1951 film by Edward Montagne

The Man with My Face is a 1951 American film noir directed by Edward Montagne and starring Barry Nelson, Carole Mathews and Lynn Ainley.

Although the original novel is set in California, the film takes place in Puerto Rico.

==Plot==
Chick Graham has settled in Puerto Rico after the war to operate a small business with his army buddy and brother-in-law Buster Cox. Graham returns home one evening to find his wife Cora acting as though he is an insane stranger.

A man who exactly resembles Graham named Bert Rand has taken his place and is playing cards and drinking in his living room. Neither Cora nor Buster, nor the family dog, recognizes Graham. They think that he, rather than Rand, is the double.

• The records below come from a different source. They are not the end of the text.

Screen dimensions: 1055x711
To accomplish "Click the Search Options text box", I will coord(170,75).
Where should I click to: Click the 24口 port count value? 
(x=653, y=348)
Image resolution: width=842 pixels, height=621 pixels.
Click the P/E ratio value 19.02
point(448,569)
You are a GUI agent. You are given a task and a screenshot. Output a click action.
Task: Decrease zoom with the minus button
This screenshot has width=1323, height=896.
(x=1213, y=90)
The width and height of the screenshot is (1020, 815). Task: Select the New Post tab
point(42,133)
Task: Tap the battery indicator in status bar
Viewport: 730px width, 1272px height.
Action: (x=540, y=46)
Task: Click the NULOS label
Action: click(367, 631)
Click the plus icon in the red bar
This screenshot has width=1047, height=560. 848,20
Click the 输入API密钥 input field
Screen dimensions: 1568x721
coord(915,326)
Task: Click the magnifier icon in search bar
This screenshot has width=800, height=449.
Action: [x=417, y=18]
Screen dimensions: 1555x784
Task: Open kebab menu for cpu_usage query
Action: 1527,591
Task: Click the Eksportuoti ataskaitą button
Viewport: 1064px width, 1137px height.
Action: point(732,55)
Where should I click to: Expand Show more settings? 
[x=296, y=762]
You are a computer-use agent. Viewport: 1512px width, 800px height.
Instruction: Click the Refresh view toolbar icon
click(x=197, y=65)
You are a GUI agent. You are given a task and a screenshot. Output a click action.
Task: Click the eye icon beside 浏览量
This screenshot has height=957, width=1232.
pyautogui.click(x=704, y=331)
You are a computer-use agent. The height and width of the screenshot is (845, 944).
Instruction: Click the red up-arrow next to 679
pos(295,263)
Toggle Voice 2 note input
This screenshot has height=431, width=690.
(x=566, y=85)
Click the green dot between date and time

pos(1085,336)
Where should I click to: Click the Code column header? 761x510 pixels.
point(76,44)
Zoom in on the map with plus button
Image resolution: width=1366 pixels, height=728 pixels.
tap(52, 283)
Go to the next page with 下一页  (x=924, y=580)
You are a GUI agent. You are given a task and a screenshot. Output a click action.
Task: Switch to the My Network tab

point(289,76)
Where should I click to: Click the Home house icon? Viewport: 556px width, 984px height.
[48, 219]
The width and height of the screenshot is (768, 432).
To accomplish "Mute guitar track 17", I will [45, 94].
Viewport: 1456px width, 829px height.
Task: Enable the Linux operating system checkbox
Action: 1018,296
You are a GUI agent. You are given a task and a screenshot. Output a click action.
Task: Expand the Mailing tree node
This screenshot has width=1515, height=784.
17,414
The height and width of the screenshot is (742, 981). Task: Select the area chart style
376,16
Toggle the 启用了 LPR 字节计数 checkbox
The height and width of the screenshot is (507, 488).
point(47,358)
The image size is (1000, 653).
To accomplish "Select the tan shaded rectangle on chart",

Graham's face has appeared on the front page of newspapers as a bank robber in Miami who stole half a million dollars. As Graham evades the police, he attempts to solve the mystery with the help of Mary Davis, an old girlfriend whom he had jilted in order to marry Cora. Mary's protective brother Walt Davis is wary, but soon joins Graham in trying to solve the mystery.

Rand attempts to kill Graham by hiring an attack-dog specialist to send a Doberman Pinscher after him. The evil double has been involved in the sinister plan with Cora and Buster since before the Grahams' marriage.

==Cast==
- Barry Nelson as Charles "Chick" Graham / Albert "Bert" Rand
- Carole Mathews as Mary Davis
- Lynn Ainley as Cora Cox Graham
- John Harvey as Buster Cox
- Jim Boles as Meadows
- Jack Warden as Walt Davis
- Henry Lascoe as Police Sergeant
- Johnny Kane as Al Grant
- Chinita as Juanita
- Armando Miranda as Nightclub Bartender

==Reception==
In a contemporary review for The New York Times, critic A. H. Weiler called the film "a tepid tale more concerned with dialogue than excitement" and wrote: "[T]his melodrama about a decent accountant and a bond thief, a gent who could pass as his identical twin, has the charm of distant places and ineffectiveness of an improbable story. Mr. Gardner, who broadcasts from Puerto Rico, has taken advantage of that island's exotic surroundings to come up with, we are told, the first feature film to be shot there and scenic effects that are unique. The yarn they're spinning, however, is hardly unique. Drab is the word."